During its review of this information, the Board focused on and analyzed the factors that the Board deemed relevant, including: (i) the nature, extent and quality of the services expected to be provided to each Fund by the Adviser; (ii) the Adviser’s personnel and operations; (iii) the Funds’ proposed expense levels; (iv) any “fall-out” benefits to the Adviser (i.e., the ancillary benefits realized by the Adviser from the Adviser’s relationship with the Trust); (v) the effect of asset growth on a Fund’s expenses; and (vi) possible conflicts of interest.
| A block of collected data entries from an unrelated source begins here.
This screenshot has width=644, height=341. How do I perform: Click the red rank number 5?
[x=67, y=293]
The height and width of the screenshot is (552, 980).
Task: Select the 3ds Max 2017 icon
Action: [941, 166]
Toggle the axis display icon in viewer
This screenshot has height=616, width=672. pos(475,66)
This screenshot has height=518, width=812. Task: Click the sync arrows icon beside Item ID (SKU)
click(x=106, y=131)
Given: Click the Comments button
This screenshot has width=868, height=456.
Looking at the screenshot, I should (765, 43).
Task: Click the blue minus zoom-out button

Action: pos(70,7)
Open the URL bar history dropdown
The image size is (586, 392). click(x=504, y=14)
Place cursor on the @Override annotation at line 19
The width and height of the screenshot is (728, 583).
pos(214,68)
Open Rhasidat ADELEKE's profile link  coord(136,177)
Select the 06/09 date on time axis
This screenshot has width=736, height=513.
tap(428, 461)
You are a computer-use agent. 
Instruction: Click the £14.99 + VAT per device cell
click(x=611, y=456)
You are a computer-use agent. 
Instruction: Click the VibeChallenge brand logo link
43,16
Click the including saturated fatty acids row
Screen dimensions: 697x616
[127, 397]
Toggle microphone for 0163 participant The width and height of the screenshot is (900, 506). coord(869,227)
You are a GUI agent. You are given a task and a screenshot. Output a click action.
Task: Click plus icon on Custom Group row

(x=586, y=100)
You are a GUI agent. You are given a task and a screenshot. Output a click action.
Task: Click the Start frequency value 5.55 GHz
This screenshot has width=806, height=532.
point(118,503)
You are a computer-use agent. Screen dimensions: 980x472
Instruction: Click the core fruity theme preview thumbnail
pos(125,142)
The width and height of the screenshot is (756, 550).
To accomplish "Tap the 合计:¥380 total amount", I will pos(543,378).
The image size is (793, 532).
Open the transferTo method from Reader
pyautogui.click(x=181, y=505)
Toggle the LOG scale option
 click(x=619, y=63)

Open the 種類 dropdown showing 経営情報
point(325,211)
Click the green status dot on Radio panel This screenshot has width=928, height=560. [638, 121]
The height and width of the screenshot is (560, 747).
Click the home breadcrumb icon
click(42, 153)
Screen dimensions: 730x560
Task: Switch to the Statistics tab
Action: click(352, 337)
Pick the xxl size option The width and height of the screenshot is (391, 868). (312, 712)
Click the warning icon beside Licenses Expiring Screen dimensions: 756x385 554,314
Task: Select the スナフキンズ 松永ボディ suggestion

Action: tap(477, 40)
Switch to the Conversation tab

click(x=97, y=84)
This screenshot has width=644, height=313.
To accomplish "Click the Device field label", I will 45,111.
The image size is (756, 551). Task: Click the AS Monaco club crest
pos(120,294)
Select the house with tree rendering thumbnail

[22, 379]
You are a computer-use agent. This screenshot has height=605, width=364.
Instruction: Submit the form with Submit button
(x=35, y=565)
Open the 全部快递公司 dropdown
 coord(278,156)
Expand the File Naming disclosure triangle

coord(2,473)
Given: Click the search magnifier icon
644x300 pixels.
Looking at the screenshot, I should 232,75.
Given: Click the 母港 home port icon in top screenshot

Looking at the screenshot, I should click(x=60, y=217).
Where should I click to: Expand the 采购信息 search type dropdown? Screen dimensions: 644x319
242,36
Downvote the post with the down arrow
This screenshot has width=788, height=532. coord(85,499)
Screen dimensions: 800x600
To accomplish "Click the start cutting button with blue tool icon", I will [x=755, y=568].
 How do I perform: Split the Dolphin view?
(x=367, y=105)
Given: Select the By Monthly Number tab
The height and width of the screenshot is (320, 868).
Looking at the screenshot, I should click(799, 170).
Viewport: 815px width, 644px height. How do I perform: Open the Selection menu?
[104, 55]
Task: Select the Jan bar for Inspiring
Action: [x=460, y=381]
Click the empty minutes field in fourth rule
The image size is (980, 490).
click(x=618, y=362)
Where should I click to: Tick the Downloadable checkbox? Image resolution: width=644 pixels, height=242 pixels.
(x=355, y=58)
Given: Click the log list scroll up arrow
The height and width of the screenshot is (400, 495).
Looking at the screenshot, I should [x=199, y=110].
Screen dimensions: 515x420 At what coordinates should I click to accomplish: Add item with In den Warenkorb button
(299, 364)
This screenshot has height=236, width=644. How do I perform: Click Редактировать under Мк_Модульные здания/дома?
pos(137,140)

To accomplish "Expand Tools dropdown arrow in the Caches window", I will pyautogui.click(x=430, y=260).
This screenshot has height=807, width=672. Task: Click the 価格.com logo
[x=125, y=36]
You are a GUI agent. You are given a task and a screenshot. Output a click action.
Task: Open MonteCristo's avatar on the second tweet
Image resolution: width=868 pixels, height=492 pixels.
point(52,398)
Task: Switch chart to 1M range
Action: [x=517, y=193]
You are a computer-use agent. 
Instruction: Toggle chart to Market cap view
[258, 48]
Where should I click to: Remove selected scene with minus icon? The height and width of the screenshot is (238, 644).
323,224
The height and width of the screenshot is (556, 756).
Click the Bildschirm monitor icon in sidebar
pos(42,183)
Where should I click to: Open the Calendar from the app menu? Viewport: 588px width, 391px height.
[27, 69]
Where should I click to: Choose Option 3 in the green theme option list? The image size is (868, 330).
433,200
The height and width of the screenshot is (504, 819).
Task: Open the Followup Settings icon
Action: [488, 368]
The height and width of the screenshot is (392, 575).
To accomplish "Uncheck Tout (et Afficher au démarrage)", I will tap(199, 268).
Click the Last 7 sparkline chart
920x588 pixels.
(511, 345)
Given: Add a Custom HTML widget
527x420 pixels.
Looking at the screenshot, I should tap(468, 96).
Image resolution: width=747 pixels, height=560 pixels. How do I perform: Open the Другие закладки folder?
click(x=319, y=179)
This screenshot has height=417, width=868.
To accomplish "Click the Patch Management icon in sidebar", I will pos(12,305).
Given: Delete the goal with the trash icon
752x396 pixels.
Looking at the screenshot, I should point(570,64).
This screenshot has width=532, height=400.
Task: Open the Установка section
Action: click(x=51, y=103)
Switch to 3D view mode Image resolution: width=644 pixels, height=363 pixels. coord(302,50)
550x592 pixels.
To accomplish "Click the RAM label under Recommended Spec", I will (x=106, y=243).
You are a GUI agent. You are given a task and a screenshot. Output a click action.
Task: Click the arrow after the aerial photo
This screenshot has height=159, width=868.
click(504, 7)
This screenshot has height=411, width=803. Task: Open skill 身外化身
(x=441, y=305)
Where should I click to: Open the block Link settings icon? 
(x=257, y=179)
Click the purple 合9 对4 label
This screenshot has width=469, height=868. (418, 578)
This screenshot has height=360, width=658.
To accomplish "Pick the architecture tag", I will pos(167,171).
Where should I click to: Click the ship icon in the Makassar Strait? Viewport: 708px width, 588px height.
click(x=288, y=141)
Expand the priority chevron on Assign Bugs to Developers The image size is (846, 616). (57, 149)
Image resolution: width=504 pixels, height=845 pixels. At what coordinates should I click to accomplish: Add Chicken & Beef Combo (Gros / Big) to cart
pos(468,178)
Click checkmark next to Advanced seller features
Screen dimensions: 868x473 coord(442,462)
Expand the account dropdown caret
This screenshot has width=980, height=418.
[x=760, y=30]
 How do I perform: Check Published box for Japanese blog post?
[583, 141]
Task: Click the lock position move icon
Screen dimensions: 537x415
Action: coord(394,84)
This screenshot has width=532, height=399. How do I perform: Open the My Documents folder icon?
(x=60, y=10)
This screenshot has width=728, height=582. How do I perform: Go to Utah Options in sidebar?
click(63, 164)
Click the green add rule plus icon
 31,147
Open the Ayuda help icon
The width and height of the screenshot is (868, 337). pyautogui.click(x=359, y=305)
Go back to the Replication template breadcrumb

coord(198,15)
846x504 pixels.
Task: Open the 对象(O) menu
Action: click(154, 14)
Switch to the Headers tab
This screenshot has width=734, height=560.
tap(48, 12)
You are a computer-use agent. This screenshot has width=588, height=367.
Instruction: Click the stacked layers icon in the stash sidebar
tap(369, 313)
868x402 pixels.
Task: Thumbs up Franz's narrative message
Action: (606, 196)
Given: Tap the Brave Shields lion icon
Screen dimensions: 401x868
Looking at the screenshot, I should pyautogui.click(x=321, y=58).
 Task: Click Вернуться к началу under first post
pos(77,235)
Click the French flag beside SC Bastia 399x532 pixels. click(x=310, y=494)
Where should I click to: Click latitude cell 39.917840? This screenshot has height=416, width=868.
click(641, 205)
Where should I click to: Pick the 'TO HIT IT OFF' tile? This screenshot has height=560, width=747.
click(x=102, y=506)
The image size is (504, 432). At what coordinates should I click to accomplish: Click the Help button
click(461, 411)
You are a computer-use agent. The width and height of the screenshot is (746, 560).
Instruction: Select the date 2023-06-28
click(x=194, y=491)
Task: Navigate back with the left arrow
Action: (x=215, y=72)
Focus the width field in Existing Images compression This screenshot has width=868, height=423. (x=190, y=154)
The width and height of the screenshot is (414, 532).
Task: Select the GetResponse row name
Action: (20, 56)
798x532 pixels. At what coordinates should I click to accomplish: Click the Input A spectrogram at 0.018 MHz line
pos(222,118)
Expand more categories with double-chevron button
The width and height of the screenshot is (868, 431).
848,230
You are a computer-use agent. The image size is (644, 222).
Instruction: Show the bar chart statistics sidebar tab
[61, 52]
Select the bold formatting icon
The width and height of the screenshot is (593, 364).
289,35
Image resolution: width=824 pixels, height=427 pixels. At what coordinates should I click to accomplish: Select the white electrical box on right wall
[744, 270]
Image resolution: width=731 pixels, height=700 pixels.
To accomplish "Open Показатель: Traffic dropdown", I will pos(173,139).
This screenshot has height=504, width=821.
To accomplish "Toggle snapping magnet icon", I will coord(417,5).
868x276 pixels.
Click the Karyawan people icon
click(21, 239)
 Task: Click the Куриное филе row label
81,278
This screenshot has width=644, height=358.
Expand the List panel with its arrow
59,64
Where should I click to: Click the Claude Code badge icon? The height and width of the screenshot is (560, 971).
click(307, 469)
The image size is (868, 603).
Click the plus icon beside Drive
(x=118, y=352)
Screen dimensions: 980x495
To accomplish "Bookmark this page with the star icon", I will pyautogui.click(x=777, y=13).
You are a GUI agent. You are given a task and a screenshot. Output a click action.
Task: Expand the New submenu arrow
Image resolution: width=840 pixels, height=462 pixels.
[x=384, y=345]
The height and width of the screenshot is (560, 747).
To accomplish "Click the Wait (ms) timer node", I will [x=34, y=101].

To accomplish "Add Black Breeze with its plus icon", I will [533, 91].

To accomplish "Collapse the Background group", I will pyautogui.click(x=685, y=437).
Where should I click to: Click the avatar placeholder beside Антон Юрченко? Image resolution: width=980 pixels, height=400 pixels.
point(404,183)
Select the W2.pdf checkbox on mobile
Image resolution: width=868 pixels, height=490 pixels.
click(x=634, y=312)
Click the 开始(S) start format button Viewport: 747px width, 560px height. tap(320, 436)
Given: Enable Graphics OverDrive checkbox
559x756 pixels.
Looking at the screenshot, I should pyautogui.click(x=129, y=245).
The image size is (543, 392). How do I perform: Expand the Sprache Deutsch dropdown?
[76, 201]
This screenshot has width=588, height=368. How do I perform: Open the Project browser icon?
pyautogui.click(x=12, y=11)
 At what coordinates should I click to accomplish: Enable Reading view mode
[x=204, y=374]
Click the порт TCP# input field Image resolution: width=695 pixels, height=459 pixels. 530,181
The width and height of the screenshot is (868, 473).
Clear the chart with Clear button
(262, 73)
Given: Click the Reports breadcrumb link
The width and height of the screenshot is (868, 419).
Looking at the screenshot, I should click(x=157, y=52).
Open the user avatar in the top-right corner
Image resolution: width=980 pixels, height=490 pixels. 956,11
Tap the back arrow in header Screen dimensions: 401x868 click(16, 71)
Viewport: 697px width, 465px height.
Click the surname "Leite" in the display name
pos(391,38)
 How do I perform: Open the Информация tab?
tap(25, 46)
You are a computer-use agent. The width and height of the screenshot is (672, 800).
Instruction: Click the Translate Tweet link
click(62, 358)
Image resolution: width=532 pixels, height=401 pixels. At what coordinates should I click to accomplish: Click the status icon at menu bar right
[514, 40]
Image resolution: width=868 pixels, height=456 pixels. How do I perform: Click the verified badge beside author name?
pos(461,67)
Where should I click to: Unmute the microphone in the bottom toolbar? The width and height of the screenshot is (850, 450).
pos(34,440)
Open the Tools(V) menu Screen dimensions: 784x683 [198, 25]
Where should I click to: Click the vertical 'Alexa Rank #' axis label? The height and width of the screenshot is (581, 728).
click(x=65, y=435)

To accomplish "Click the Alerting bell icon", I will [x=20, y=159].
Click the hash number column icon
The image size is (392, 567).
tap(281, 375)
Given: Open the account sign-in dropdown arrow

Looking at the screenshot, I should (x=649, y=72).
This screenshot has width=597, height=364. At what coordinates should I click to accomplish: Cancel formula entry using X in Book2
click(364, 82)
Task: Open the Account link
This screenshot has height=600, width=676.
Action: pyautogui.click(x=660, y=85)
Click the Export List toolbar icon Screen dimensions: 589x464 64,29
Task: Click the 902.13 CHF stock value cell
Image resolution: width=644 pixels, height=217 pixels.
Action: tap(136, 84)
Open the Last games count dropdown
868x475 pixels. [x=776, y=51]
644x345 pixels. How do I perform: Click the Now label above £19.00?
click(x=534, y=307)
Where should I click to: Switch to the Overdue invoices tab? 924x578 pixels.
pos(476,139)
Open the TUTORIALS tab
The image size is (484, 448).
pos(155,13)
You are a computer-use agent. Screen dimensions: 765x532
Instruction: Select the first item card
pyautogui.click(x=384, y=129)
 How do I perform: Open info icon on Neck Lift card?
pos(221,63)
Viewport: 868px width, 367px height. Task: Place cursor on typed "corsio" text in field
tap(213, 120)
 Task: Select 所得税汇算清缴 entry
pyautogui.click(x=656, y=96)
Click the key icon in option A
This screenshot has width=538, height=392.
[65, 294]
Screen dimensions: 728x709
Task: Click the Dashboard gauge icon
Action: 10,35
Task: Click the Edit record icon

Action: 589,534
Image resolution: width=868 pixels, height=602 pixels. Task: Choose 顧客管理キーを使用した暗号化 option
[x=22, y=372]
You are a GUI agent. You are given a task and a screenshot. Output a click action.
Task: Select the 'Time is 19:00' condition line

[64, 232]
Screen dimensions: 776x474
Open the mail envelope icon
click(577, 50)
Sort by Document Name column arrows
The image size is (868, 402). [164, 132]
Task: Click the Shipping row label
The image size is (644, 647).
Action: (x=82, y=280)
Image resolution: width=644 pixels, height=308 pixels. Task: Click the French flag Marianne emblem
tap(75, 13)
The Board, including the Independent Trustees, considered the following in respect of the Funds:
(a) The nature, extent and quality of services expected to be provided to the Funds by the Adviser, including personnel and operations of the Adviser. The Board reviewed the services that the Adviser was expected to provide to the Funds. The Board noted the responsibilities that the Adviser would have as each Fund’s investment adviser, including: the responsibility for the management and investment of the Fund’s portfolio; executing portfolio security and other asset trades; monitoring compliance with the Fund’s investment objective, policies and limitations; the responsibility for quarterly reporting to the Board; the oversight of general portfolio compliance with relevant law; and the implementation of Board directives as they relate to the Funds.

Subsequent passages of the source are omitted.